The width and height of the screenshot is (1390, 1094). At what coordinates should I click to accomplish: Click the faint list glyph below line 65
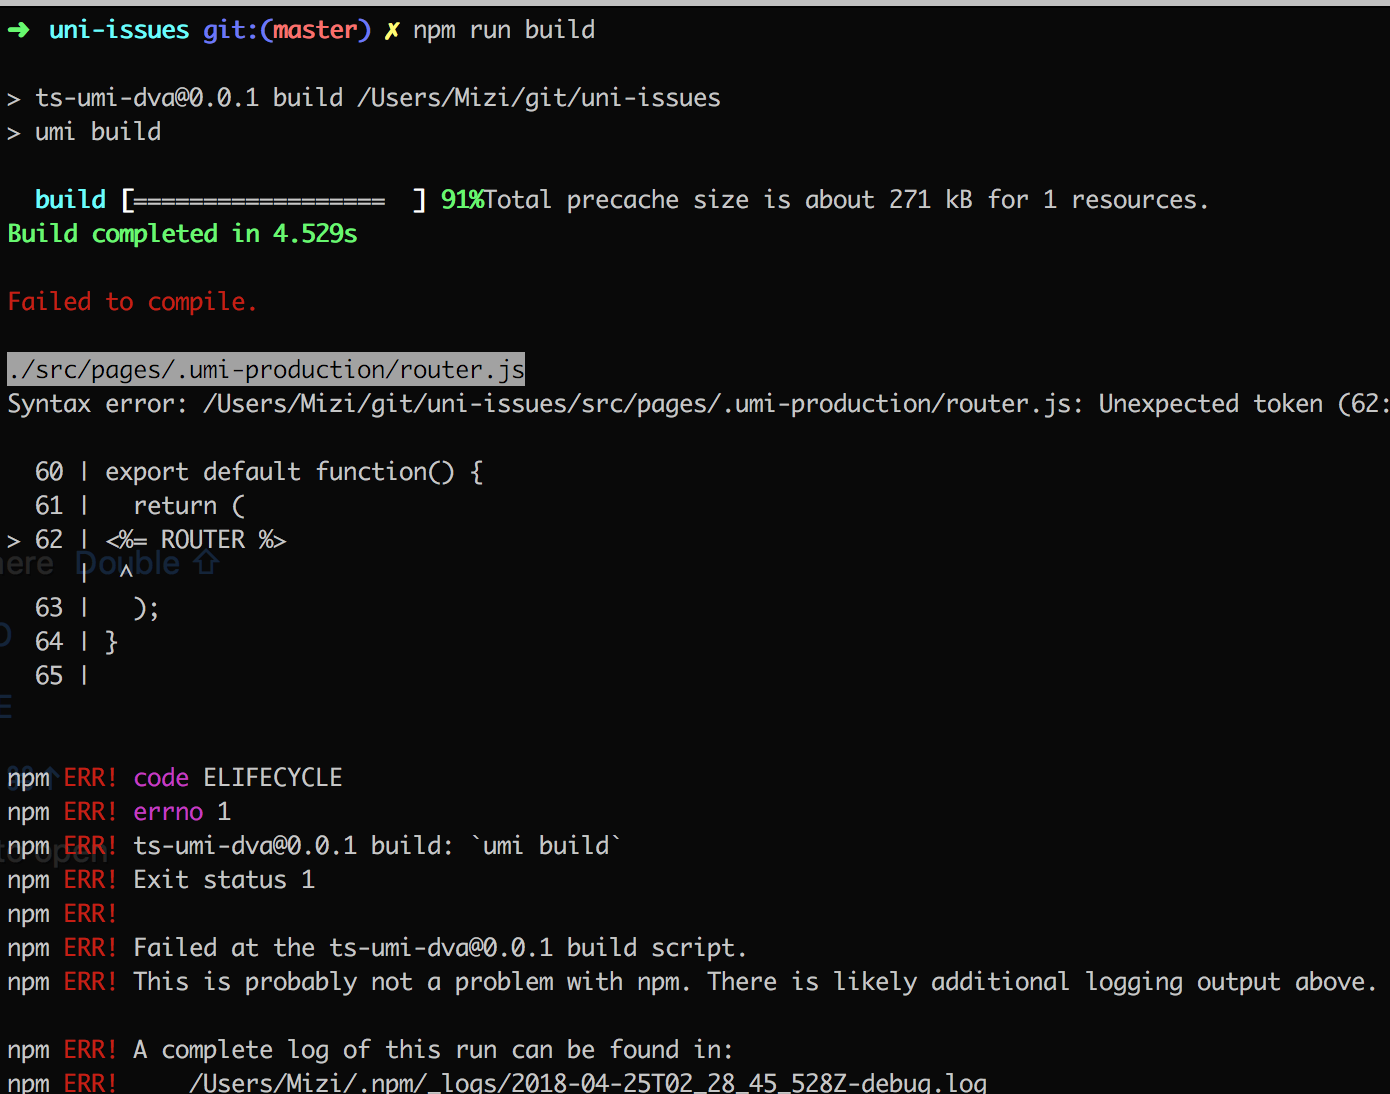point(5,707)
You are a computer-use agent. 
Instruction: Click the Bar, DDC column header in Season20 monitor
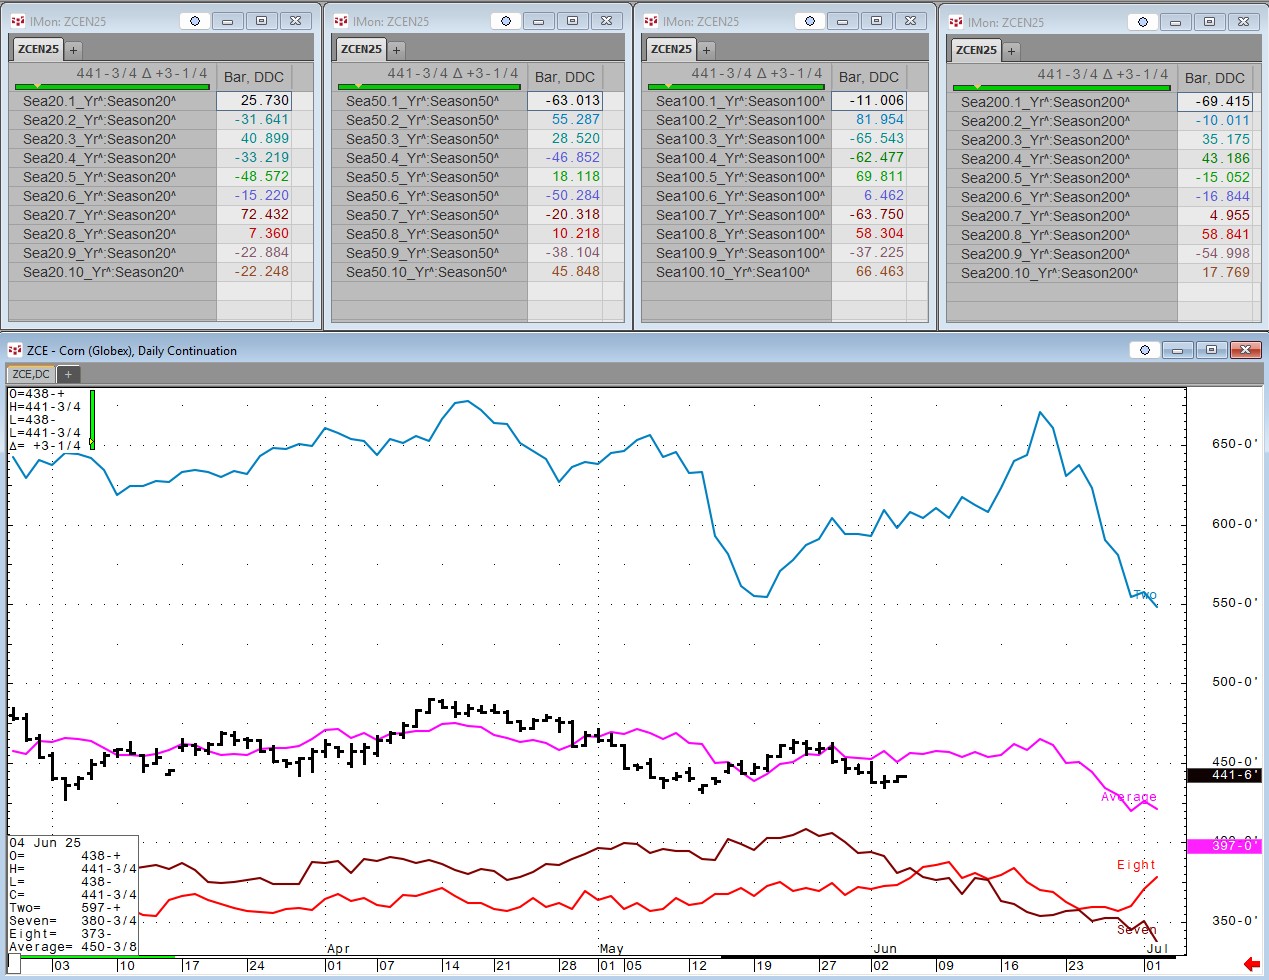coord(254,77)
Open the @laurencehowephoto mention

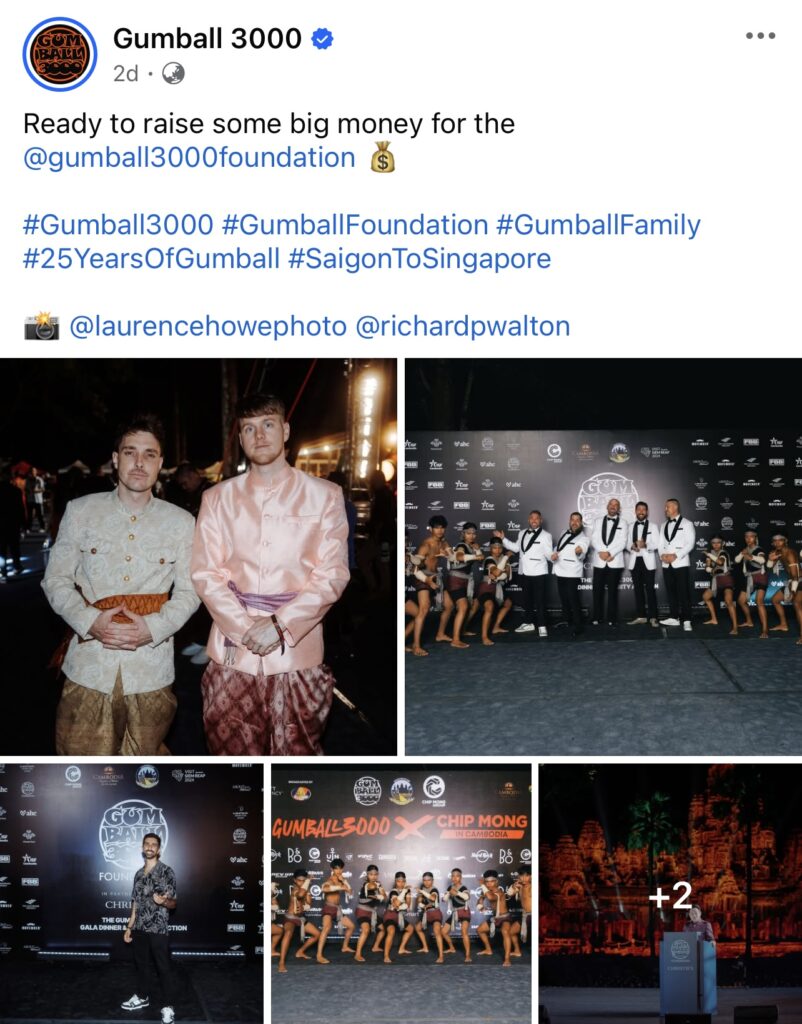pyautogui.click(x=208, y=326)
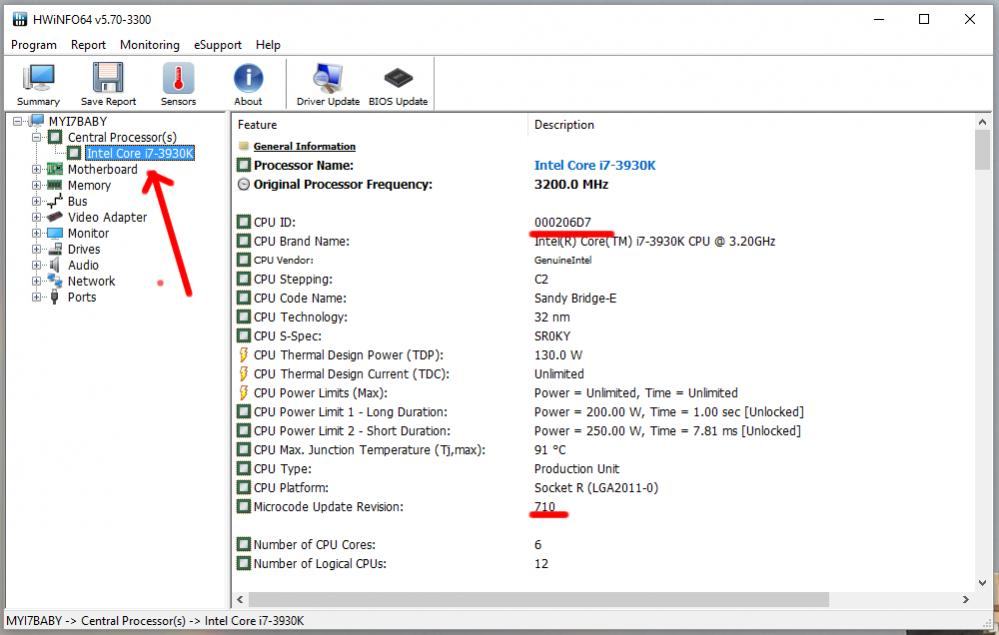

━━━━━━━━━━━━━━━━━━━━

## Problem requirements
Repeat the material above in full and unchanged, minus its images.

## Solution below
The width and height of the screenshot is (1390, 1094). At what coordinates should I click to accomplish: Click the faint list glyph below line 65
point(5,707)
You are a computer-use agent. 
Instruction: Click the Bar, DDC column header in Season20 monitor
coord(254,77)
Open the @laurencehowephoto mention

pyautogui.click(x=208, y=326)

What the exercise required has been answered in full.